I’ve converted my own game to use the new functions and done a load of testing on them now so they should be in a pretty “final” state and ready to use.
If you want to see the results and skip the intro waffle about the code then jump to 6:57.
@Sploreg said:
Yea we talked about this in the chat when the issue came up. Moving get/setPixel() to image is the ideal solution, then android can hide its hacks behind the scenes.
I'm heading on vacation for a few weeks starting tomorrow, so someone else might have to take the reins on it: @normen, @Momoko_Fan, of course if you want to implement it that would be *wonderful!* We can guide you and help work out an ideal solution for all situations.
I'm looking at you guys to get this integrated into core :p
Next time I need to get my girlfriend to turn off her music. I did a test and couldn’t hear it at all, did the full thing and uploaded to youtube and suddenly it was very audible.
I recently started doing some image operations like converting from any image to a 16 bit greyscale image to use as seed for density maps (and height maps). With this I can skip all BufferedImage and all that java2D-stuff and just get things done. Thanks for sharing! I hope it will end up in core.
@androlo said:
I really hope this is added to the core (eventually). Got 3 things ready to be replaced right away.
Me too.
@kwando said:
This is really impressive stuff. Thanks for sharing!
Thanks.
@erlend_sh said:
I think we just got ourselves a new golden standard for code contributions :P
I liked that comment so much I mentioned it in the first tweet from my new twitter account :)
(I also added jmonkeyengine as my one and only person I'm following)
@jmaasing said:
I recently started doing some image operations like converting from any image to a 16 bit greyscale image to use as seed for density maps (and height maps). With this I can skip all BufferedImage and all that java2D-stuff and just get things done. Thanks for sharing! I hope it will end up in core.
That's the idea. Especially since Java2D isn't supported on Android.
I’ve updated the links above (tmp had changed to temp on our web server for some reason), however this project has hit a bit of a hitch at the moment. A different implementation of get/set pixel went into core (see ImageRaster) and so I need to change ImagePainter to use it. It’s not a big job but considering what we have is working perfectly and there were some performance issues with the first implementations of ImageRaster I’ve just not found the time to do it.

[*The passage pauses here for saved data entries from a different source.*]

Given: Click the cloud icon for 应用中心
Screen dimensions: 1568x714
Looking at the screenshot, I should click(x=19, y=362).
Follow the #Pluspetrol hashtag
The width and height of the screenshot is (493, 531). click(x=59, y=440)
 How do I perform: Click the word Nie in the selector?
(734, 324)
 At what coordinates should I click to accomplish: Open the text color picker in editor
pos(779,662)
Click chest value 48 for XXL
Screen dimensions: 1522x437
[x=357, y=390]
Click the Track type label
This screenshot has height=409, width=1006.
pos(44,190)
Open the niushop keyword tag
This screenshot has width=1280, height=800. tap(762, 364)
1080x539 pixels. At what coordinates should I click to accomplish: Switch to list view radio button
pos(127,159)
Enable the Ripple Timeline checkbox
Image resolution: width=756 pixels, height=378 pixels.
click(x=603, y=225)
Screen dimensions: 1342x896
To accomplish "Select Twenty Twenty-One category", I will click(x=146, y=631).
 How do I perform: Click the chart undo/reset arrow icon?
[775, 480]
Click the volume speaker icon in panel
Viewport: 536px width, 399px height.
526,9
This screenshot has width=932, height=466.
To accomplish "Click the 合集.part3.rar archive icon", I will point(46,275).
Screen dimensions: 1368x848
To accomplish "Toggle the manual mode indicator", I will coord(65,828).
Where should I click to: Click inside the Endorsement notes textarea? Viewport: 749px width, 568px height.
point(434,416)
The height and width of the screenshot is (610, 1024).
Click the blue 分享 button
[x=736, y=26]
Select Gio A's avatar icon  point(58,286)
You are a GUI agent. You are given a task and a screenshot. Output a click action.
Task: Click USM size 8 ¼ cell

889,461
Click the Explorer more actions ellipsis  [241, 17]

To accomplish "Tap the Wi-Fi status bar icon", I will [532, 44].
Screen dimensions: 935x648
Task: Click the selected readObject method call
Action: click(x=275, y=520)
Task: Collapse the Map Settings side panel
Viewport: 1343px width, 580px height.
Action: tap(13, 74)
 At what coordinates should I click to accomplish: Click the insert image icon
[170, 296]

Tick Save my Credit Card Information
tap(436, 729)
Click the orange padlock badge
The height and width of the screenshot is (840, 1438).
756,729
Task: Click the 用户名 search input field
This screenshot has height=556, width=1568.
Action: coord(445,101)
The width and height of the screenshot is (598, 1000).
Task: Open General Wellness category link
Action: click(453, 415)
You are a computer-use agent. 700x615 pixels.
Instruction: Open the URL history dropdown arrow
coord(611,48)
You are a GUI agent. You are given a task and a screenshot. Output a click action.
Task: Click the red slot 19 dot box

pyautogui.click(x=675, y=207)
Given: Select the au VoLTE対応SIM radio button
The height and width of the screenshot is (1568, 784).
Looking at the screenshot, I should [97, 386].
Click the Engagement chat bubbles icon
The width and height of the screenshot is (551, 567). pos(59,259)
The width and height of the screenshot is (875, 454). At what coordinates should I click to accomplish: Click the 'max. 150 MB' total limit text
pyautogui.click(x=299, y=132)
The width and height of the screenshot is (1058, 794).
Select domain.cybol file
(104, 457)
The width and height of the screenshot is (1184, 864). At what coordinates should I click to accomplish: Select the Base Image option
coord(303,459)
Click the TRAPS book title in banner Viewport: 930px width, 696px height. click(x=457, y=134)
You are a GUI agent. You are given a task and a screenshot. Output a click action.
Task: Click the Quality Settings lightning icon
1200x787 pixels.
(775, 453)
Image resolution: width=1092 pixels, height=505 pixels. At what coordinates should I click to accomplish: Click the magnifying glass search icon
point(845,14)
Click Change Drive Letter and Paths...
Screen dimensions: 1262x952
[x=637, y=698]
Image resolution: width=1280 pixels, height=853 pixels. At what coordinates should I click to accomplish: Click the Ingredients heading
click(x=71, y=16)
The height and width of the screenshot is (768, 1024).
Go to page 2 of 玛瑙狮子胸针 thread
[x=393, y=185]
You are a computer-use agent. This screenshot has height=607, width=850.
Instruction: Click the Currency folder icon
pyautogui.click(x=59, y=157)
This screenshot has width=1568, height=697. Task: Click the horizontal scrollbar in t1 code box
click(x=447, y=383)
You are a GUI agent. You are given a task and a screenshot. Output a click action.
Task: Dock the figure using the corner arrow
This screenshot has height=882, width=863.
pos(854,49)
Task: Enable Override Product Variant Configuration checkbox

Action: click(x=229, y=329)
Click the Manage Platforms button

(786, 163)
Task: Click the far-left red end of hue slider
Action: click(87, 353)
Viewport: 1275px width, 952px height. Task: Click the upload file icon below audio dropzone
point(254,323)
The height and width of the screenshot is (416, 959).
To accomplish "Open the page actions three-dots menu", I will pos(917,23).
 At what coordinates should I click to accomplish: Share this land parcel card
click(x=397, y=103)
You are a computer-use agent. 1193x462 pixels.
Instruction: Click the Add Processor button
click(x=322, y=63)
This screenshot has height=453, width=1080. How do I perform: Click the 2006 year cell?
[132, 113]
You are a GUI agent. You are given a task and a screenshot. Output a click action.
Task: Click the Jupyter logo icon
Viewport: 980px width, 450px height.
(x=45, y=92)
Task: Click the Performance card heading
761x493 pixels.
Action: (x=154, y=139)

This is amazing! I did something similar on a much much smaller scale, I may throw out that work now, this is a significant upgrade! I would love to see this merged into the engine.
Well @momoko_fan doesn’t agree so not much I can do about that.
I’ll try and find time this week to port ImagePainter over to ImageRaster and then it can be available as a contribution plugin although I’m still not happy about the performance loss.
Could you post a link to the jME Application code you ran to demonstrate your image classes? The code of the app that you ran in the video, that is. We could use your code as a kind of “tutorial” of how to implement these classes. Thanks.
Thanks for the link updates Zarch. The change to use ImageRaster was straightforward, as you expected. I didn’t do a diff because it’d make this post too long, and they’re relatively simple. The basic changes though, were: (hopefully I didn’t mangle anything obvious )
[java]
private final Image image;
private final ImageRaster imageRaster;
private final ColorRGBA working = new ColorRGBA();
[/java]
[java]
public ImagePainter(Image image) {
this.image = image;
imageRaster = ImageRaster.create( image );
}
public ImagePainter(Format format, int width, int height) {
One question I had though - do you know how heavy (performance-wise) creating an ImageRaster is? As in, within methods like paintImage (and the other paint*Image methods), I created an imageRaster for the source, then used it:
[java]
public void paintImage(int startX, int startY, Image source, BlendMode mode, float opacity) {
It’s not very heavyweight I think (not much data stored, just code) so shouldn’t be a big problem. That is one of the things I wanted to think about when I made the change though.
I was thinking that maybe ImagePainter should inherit (rather than encapsulate) from ImageRaster and all the parameters that currently take an Image should take an ImageRaster instead.
Then you could pass ImagePainters or ImageRasters to each other and you could re-use ImageRasters that you were using a lot rather than recreating them all the time.